Then, the model for the vertical motion of the glider is described in Equation (20). This work considers the effect of pycnocline on glider pitch control. Thus, the density distribution of the seawater cannot be considered as uniform. We corrected $m_b$ to reflect the abrupt change of density, refer to Equation (21). In Equation (21), the ${\rho }_u$ represents the uniformly distributed density, while ${\rho }_v$ depicts the varying density. Furthermore, based on the partial derivative of density with respect to depth, we modified ${\dot{m}}_b$ as Equation (22) shows, where $dep$ denotes the depth. ${\dot{m}}_b^{\prime }$ and $m_b^{\prime }$ represent the buoyancy term in the uniformly distributed density field.

● Provided data
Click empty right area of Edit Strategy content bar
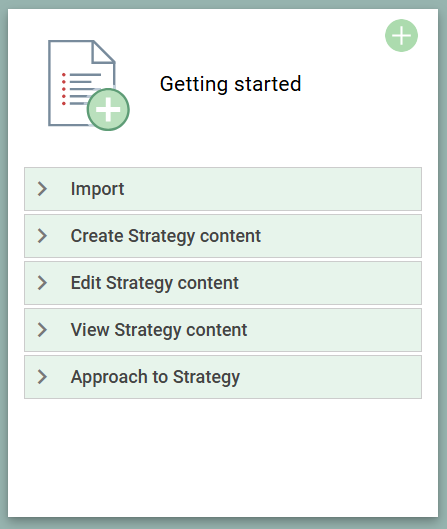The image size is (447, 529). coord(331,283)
==
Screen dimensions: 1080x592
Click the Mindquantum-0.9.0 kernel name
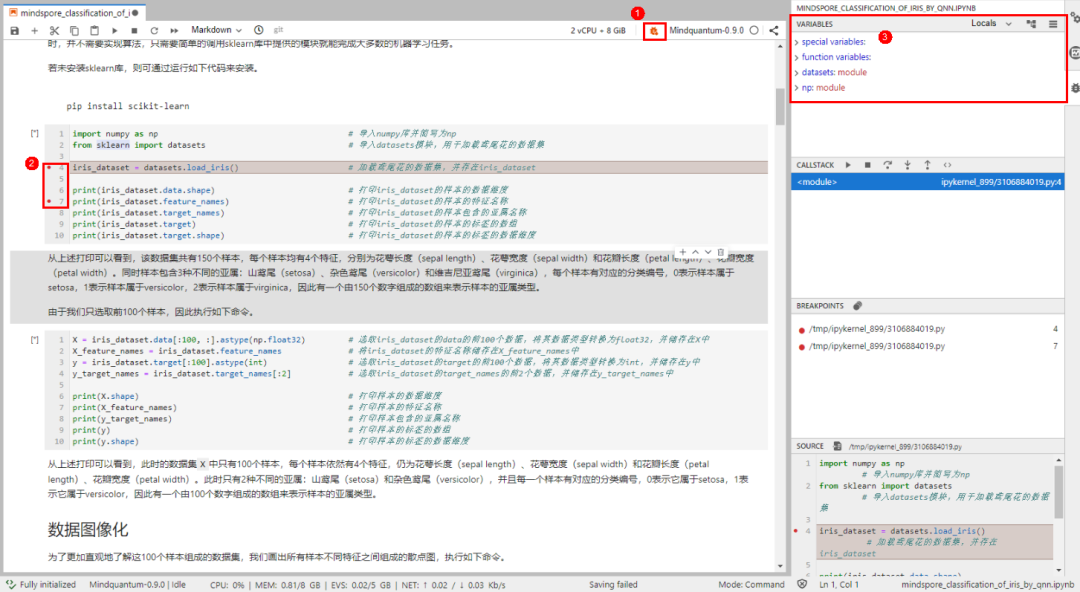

● Task list
1. According to the glider passage, what effect on glider pitch control does the work consider?
2. Please quote the glider passage from "Then, the model" up to and including "distributed density field.".
3. Translate this sentence from the glider passage into Spanish: "Thus, the density distribution of the seawater cannot be considered as uniform."

● Task-by-task solutions
1. The effect of pycnocline.

2.
Then, the model for the vertical motion of the glider is described in Equation (20). This work considers the effect of pycnocline on glider pitch control. Thus, the density distribution of the seawater cannot be considered as uniform. We corrected $m_b$ to reflect the abrupt change of density, refer to Equation (21). In Equation (21), the ${\rho }_u$ represents the uniformly distributed density, while ${\rho }_v$ depicts the varying density. Furthermore, based on the partial derivative of density with respect to depth, we modified ${\dot{m}}_b$ as Equation (22) shows, where $dep$ denotes the depth. ${\dot{m}}_b^{\prime }$ and $m_b^{\prime }$ represent the buoyancy term in the uniformly distributed density field.

3. Por lo tanto, la distribución de densidad del agua de mar no puede considerarse uniforme.